AW: Malignes Melanom
Wenn das Melanom mal auf sich warten laesst und es langweilig wird, dann sucht man sich eben etwas anderes...
So geschehen vor 8 Tagen,
ich kam samstagmorgens um ca. 7 Uhr Heim vom Nachtdienst und war etwa ne Stunde spaeter, absolut beschwerdefrei, im Bett. Um etwa 15 Uhr wurde ich wach und konnte mich kaum noch bewegen. Extreme Schmerzen in allen Knochen und Gliedern. Ne Stunde spaeter waren meine Mum und mein bester Freund bei mir und fuhren mich in die Klinik. Zuerst ging man von einem Herzinfarkt aus, da ich starke Schmerzen in der gesamten Brust und den Armen aeusserte. Nach Abklaerung durch ein EKG fiel das jedoch weg. Nach Auswertung des Blutbildes stellte sich heraus, das ich eine starke Uebersaeuerung der Muskulatur, sprich starke Entzuendung, und noch einige katastrophale Blutwerte aufwies. Man sagte mir gleich das es besonders fuer die Nieren garnicht gut aussaehe. Ich wurde dann stationaer auf der Gastro-Hepatologischen Abt. aufgenommen und bekam sofort sogenannte FOX Loesungen intravenoes um die Nieren schnell zu spuelen. Beinhaltet verschiedene Salze und sonstige Bestandteile um den Koerper zu staerken. Gleichzeitig bekam ich Dipidolor, eine Unterform von Morphium, halbe Einheit, entspricht etwa 10mg Morphium. Davon 3 Dosen pro Tag. Das war nicht ausreichend und half nur bedingt. Tagsdarauf bekam ich dann eine Erhoehung auf 4 Dosen. Jeweils um 6, 12, 18 und 24 Uhr + 1 Schlaftablette. Wurde dann wegen starker Schmerzen um 2h in der Nacht wach und meldete mich ueber die Rufanlage, bekam jedoch zu hoeren das das erstmal alles waere was an Schmerzmittel angeordnet ist. Ich saß dann von 2 bis 4 Uhr draussen auf dem Gang an den Tischen weil ich wegen der Schmerzen nicht mehr liegen konnte und auch sonst fast bewegungsunfaehig war. Um 4 Uhr erbarmte man sich dann und gab mir eine weitere Dosis Dipidolor, die mich dann nach 5-10 Minuten einschlafen liess. An den darauffolgenden Tagen besserten sich die Blutwerte wieder rapide und die Schmerzen liessen etwas nach. Bekam dann starke, kleine Schmerztabletten, die man unter der Zunge zergehen laesst. Alles in allem relativ ausreichend. Am Freitagmorgen wurde ich dann entlassen, weil die Werte fast wieder gut waren und die Entzuendung ueberwunden. Hab mich dann zuhause selbst mit kleinen Novalginmengen versorgt, heute dann komplett ohne Schmerzmittel.

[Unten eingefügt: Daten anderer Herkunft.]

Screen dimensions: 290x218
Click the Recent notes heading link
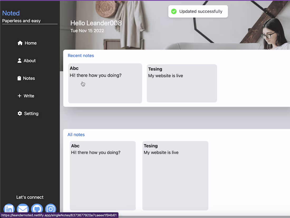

Mir selbst kamen die 6 Tage vor wie 2 Tage, ich bekam alles irgendwie garnicht richtig mit.
Die Schmerzversorgung war insgesamt katastrophal an den ersten zwei Tagen, da macht man sich echt Gedanken, wenn man irgendwann mal garnichts mehr kann und dem Ermessen der Aertze ausgeliefert ist, die ja besser als der Patient selbst wissen, wieviel Schmermittel ausreichend ist. Lohnt auch nicht wirklich etwas dazu zu sagen, interessiert halt keinen, die muessen ja die Schmerzen nicht ertragen, Punkt.
Naja, der Rest der Behandlungen und der Untersuchungen war schon gut, aber mehr als diese FOX Infusionen und Kontrollen des Blutbildes war auch nicht notwendig.
Kommende Woche steht mal wieder ein Staging an, hoffe das ich insgesamt ueber die Feiertage Ruhe habe.